Original topic: TiCDC CDC:ErrSnapshotLostByGC报错，gc-ttl配置 172800 ,gc_safe_point 一直再推进

| username: Jeff-Ye

【TiDB Usage Environment】Production
【TiDB Version】v5.4.0
【Encountered Problem】
An exception of oversized messages occurred at 3 AM on the 18th and was not handled in time.
After adjusting parameters around 2 PM, an error ErrSnapshotLostByGC was reported. The task could not continue.
[CDC:ErrSnapshotLostByGC] fail to create or maintain changefeed due to snapshot loss caused by GC. checkpoint-ts 434656888387272706 is earlier than or equal to GC safepoint at 434667331771695104"

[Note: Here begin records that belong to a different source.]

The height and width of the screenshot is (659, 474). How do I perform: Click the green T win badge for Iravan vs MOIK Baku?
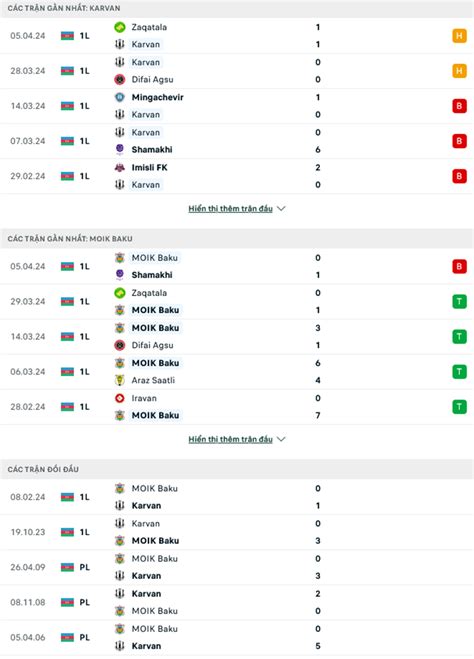click(459, 407)
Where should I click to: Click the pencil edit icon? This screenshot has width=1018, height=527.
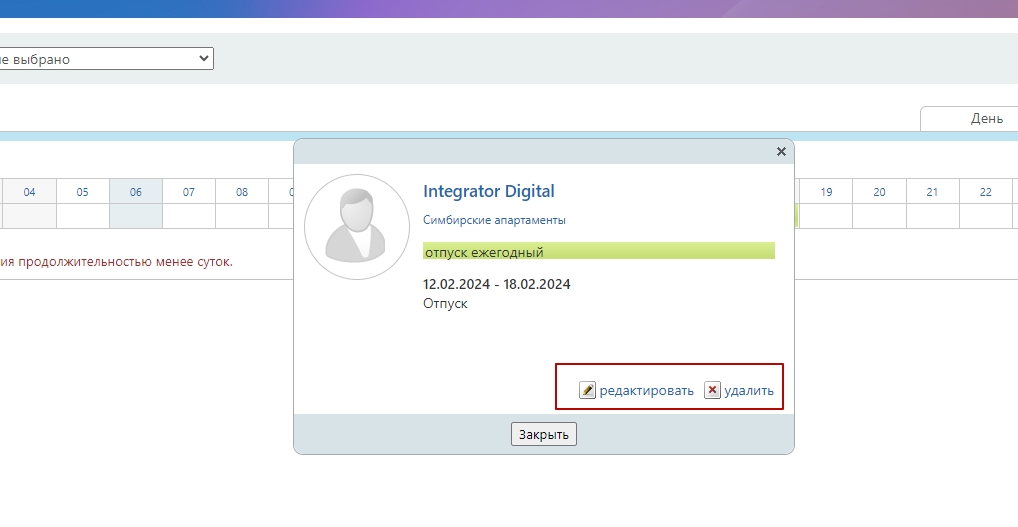[x=588, y=390]
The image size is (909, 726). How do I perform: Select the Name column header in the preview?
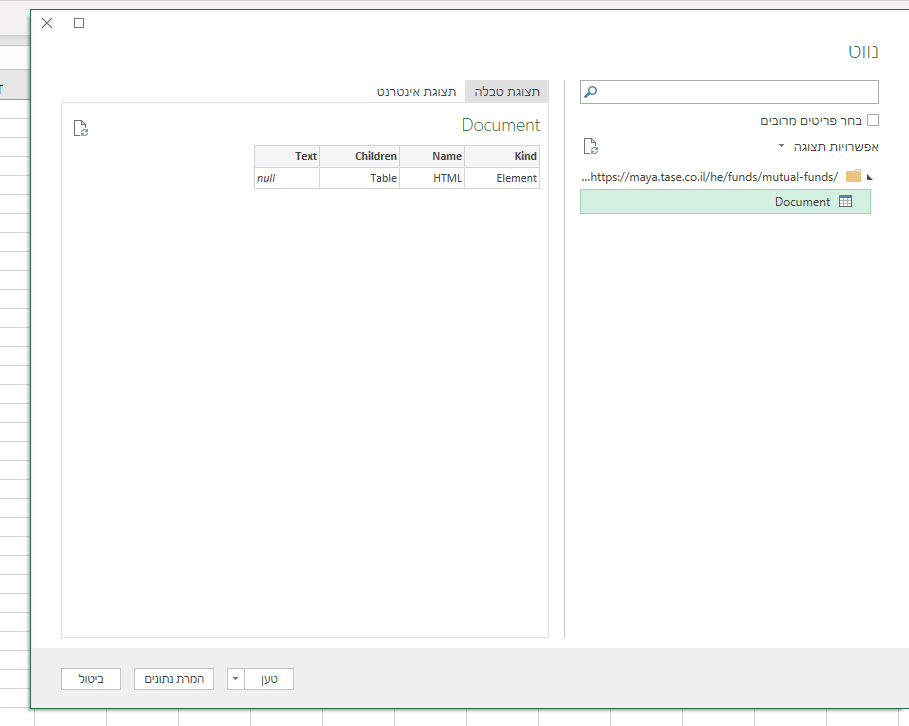[432, 156]
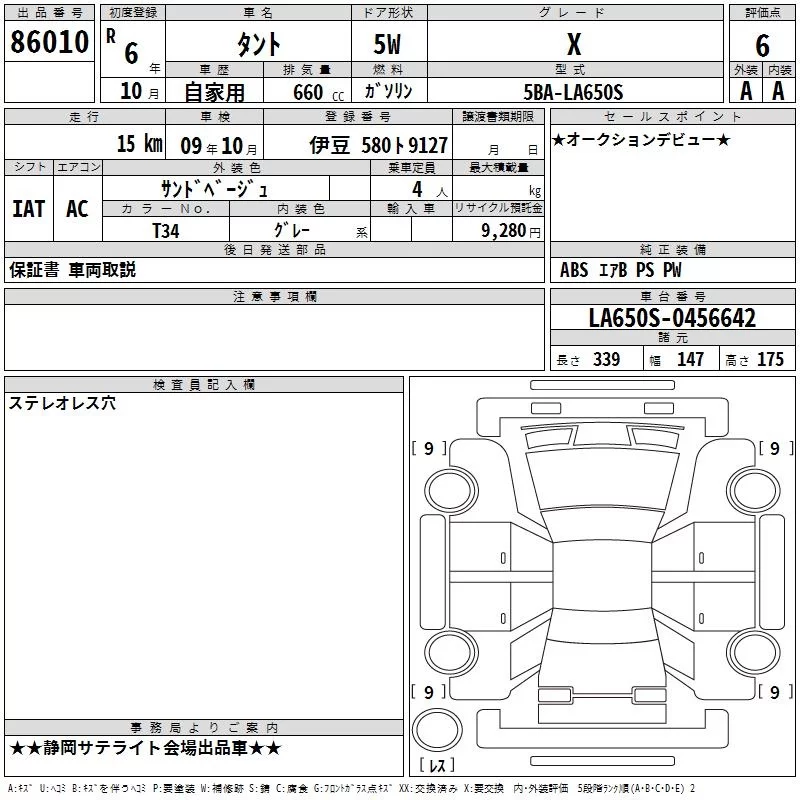The height and width of the screenshot is (800, 800).
Task: Select the car name タント field
Action: point(258,45)
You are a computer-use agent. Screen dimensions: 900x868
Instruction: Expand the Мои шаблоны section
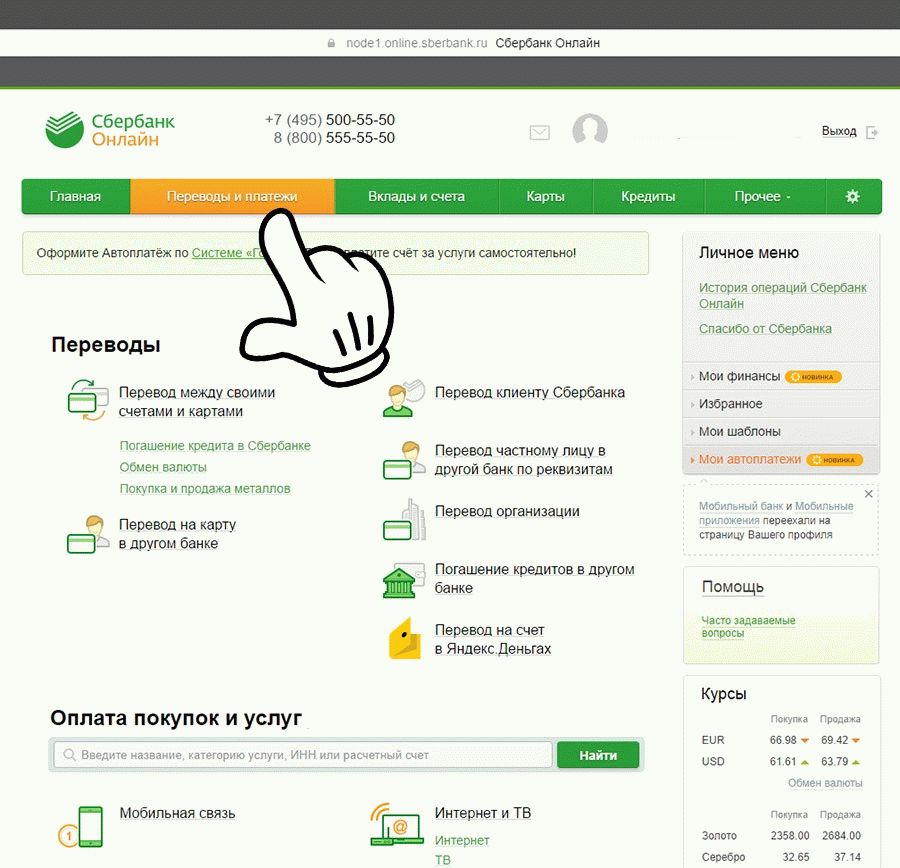tap(739, 432)
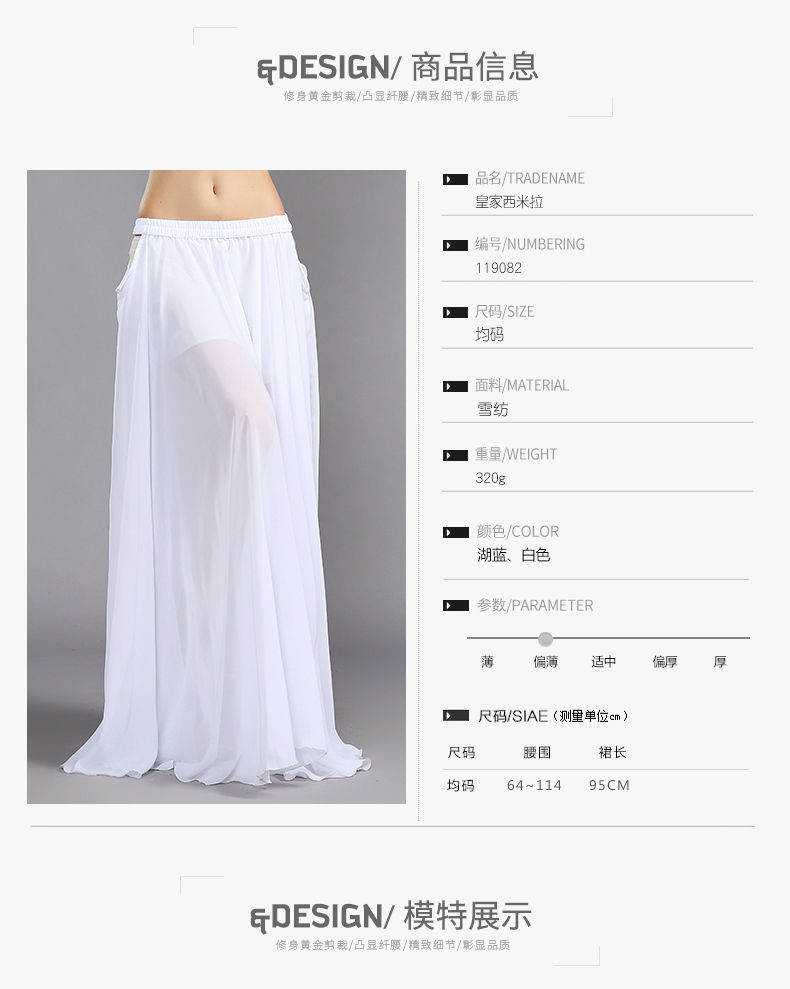Image resolution: width=790 pixels, height=989 pixels.
Task: Select the 适中 thickness label
Action: coord(603,662)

【Documentation Description】
The downstream continued to be abnormal, and TiCDC failed multiple retries.
In this scenario, TiCDC will save task information. Since TiCDC has already set the service GC safepoint in PD, data after the synchronization task checkpoint will not be cleaned by TiKV GC within the effective period of gc-ttl.

gc-ttl: 172800

Why was the data GC’d so quickly, and are there any other parameters to control this?

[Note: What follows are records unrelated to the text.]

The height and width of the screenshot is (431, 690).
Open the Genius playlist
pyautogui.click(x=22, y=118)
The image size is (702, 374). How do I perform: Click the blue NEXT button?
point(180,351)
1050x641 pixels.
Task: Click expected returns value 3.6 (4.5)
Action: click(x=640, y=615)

【Reproduction Path】What operations were performed to cause the problem
【Problem Phenomenon and Impact】
【Attachments】

Relevant logs, configuration files, Grafana monitoring (https://metricstool.pingcap.com/)
TiUP Cluster information
TiUP Cluster Edit config information
TiDB-Overview monitoring
Corresponding module Grafana monitoring (if any, such as BR, TiDB-binlog, TiCDC, etc.)
Corresponding module logs (including logs one hour before and after the problem)
20220718TiCDC问题排查确认.txt (14.9 KB)
cdc0718.log.tar.gz (8.4 MB)

If the question is about performance optimization or fault troubleshooting, please download the script and run it. Please select all and copy-paste the terminal output results for upload.

translator_bot · June 23, 2024, 9:35am

| username: 箱子NvN | Original post link

The tidb_gc_life_time was introduced starting from version v5.0.

Scope: GLOBAL
Persisted to the cluster: Yes
Default value: 10m0s
Range: [10m0s, 8760h0m0s]
This variable is used to specify the retention period for data during each garbage collection (GC). The variable value is in Go’s Duration string format. During each GC, the safe point is determined by subtracting the value of this variable from the current time.